### Requirement
Wherever the word "field" occurs in the lines below, copy the whole line.

Items from a data source:
•••

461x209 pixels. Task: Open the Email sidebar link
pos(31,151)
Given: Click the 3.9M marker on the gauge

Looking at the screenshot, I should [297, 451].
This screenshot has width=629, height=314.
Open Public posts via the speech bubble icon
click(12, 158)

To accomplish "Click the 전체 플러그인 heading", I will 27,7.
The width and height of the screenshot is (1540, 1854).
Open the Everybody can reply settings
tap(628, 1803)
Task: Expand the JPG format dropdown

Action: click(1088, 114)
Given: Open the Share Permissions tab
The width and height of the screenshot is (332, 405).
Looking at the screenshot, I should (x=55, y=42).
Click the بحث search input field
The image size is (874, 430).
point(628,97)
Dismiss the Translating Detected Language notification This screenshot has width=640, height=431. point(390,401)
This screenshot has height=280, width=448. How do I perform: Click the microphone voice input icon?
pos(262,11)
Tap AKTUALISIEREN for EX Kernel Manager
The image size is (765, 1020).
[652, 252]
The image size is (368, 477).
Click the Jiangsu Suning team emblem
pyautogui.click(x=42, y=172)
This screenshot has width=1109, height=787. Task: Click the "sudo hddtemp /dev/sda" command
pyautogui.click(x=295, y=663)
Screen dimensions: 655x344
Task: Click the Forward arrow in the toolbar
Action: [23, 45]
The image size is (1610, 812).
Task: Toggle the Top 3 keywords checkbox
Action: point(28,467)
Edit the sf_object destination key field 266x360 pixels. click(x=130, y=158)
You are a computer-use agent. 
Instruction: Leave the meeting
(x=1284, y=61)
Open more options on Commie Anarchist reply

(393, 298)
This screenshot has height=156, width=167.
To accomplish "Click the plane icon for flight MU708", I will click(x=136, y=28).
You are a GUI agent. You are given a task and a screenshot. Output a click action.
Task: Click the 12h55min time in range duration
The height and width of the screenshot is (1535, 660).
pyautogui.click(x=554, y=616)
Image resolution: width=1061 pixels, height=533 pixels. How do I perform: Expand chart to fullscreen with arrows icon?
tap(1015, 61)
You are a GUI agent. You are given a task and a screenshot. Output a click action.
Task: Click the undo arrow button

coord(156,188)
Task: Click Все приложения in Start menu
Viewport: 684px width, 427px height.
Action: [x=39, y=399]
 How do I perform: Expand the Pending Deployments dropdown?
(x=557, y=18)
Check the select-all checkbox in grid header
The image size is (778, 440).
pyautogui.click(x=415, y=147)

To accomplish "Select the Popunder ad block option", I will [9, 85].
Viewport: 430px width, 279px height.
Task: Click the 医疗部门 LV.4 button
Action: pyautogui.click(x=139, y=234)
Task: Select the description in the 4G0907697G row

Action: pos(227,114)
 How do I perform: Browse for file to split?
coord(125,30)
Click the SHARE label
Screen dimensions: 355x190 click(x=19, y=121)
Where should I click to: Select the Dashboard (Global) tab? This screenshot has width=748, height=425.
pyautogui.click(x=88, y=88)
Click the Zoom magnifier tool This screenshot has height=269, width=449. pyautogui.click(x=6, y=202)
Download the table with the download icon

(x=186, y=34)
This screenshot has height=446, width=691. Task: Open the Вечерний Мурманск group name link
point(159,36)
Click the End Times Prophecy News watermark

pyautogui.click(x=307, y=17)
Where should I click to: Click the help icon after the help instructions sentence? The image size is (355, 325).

•••

### Reply to the exercise
Click the بحث search input field
Edit the sf_object destination key field 266x360 pixels. click(x=130, y=158)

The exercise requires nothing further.